Understanding Generic Functions

John Resig jresig at mozilla.com
Wed Nov 14 17:26:37 PST 2007

Hey All -

So I've been trying to understand generic functions (and their presumed use for Multimethods). Reading through the white paper and the wiki I can surmise the following (and since the RI doesn't include them yet, these are just assumptions):

Generic functions are used like this:

generic function a(b);
generic function a(b:int){}
generic function a(b:string){}

Generics offer a point upon which future functions can be bound, like for operator overloading:

class Foo!{}

generic intrinsic function +(a:string, b:Foo){}
generic intrinsic function +(a:Foo, b:string){}
generic intrinsic function +(a:Foo, b:Foo){}

So that's all well-and-good. Now, where I making an assumption is that it's not possible to do the following:

generic function a(b);
generic function a(b:int){}
generic function a(b:string){}

generic function a(b,c);
generic function a(b:string, c:int){}

also, it's not clear if you can use generics for constructors - so I'm assuming that that's also not possible:

class Foo {
  generic function Foo(b);
  generic function Foo(b:int){}
  generic function Foo(b:string){}

Ok - with all of that assumed, I am seriously struggling to think of a real-world use case for generics beyond the compelling operator overloading example.

Assuming that I wanted to continue to try to do method overloading, it sounds like the de-facto solution is to just use the rest arguments to figure out what I want.
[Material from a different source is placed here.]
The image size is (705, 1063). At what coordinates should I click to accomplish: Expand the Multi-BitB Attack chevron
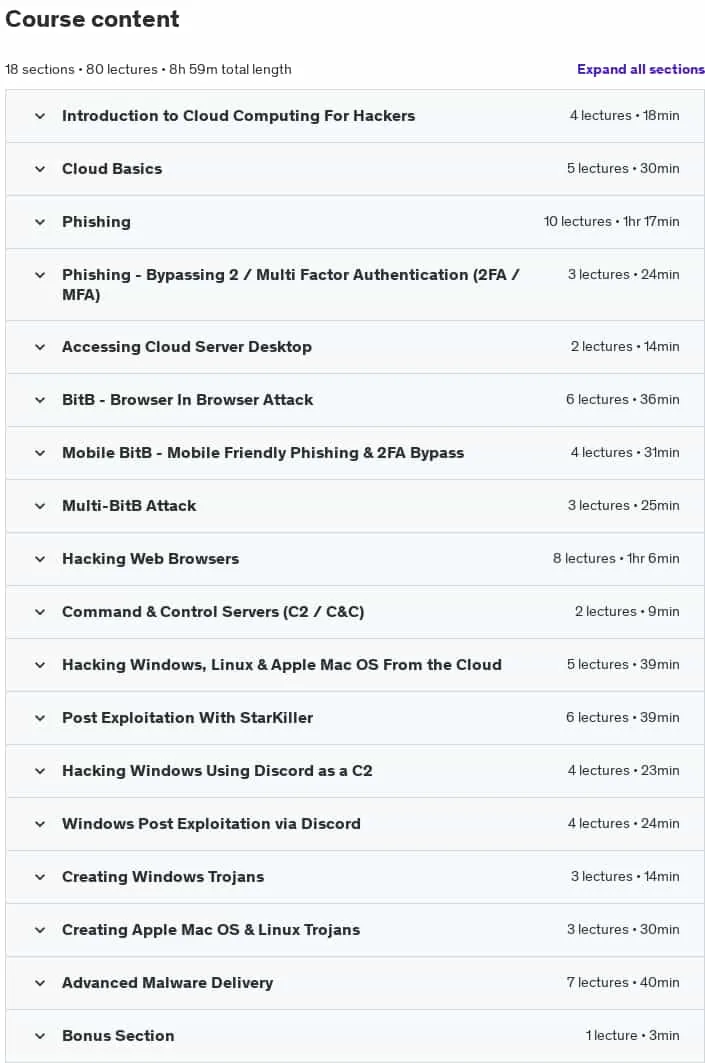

This is not an acceptable solution. I lose virtually all of the benefits that I had of doing type annotations in the first place if I can't actually use them on "overloaded" functions.

For example, I've been pouring through my JavaScript library (jQuery) looking for ways in which ES4 could be of benefit. I immediately looked to using (what I thought was) method overloading to ease some of the severe complexity of the library. We do overloading on virtually every single method: Thus, if there was no form of method overloading included in ES4, then jQuery would receive significantly less, tangible, benefit from these updates.
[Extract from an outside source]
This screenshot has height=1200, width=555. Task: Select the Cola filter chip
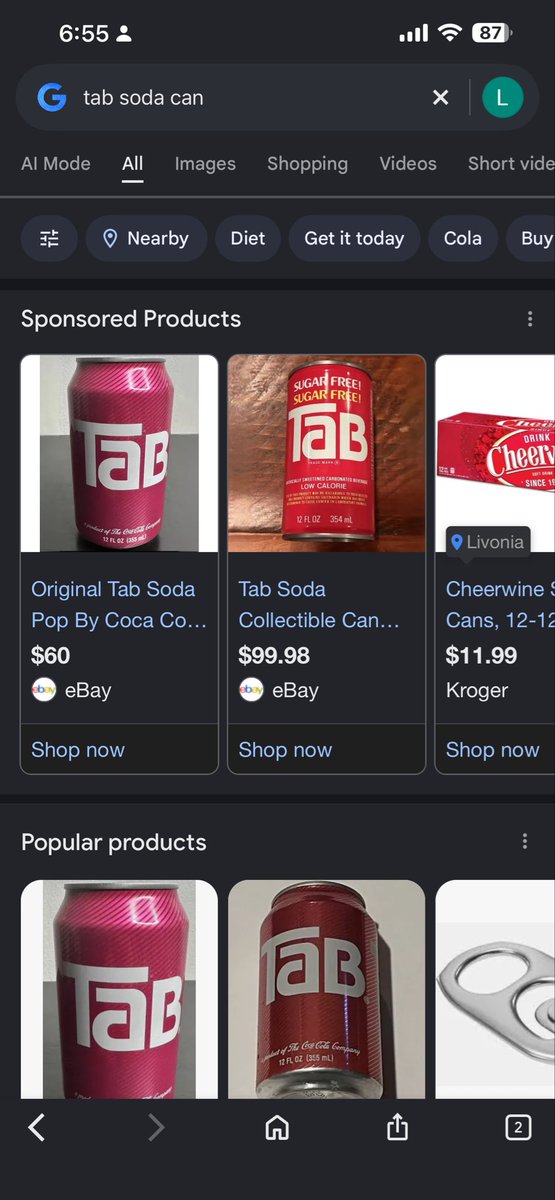[463, 238]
To give a couple, crude, examples:

function attr(name : string) : string {
  // get attribute value

function attr(name : string, value : (string,int)) : jQuery {
  // set an attribute value, return a jQuery object

function removeEvent() : jQuery {
  // Remove all events
  for each ( var type in types )
    removeEvent( type );

function removeEvent(type : string) : jQuery {
  // Remove all events of a specific type
  for each ( var fn in events[type] )
    removeEvent( type, fn );

function removeEvent(type : string, fn: Callable) : jQuery {
  // Remove the event handler bound to a type

Additionally, I've been working on building a DOM implementation to sit on top of the ES4 RI, but have hit some walls, especially with constructors. Thankfully, private/protected/etc. constructors will be implemented at some point (I'm looking forward to it) but I was kind of expecting the ability to do multiple constructors - and even the ability to mix private/protected/public constructors, for example:

class Foo {
  private function Foo(){
    // Do initialization stuff
  function Foo(name : string) {
    this.name = name;

I'm simply most concerned about getting a useful version of method overloading and constructor overloading. I'd love to find out that I could use generics to achieve this, but I just don't have a way of determining that right now.